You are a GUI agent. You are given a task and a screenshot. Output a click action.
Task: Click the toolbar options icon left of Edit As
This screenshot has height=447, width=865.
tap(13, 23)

⁂

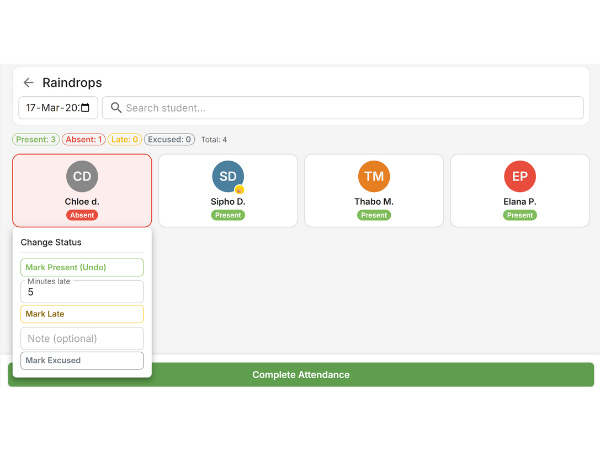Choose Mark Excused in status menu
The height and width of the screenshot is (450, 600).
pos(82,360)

⁂

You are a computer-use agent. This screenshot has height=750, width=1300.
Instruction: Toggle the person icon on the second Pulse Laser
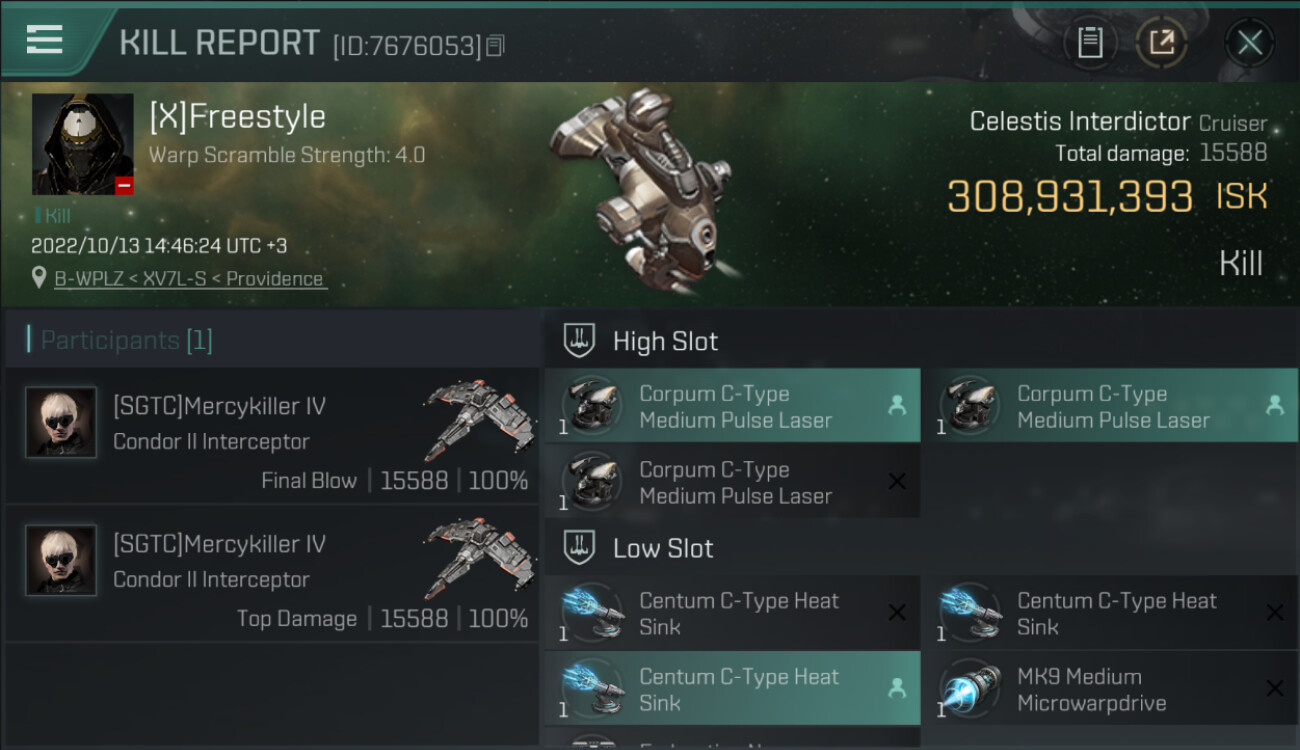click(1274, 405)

⁂

For the word "agent", go through the records and show each line that carries it.

You are a GUI agent. You are given a task and a screenshot. Output a click action.
You are a computer-use agent. This screenshot has height=750, width=1300.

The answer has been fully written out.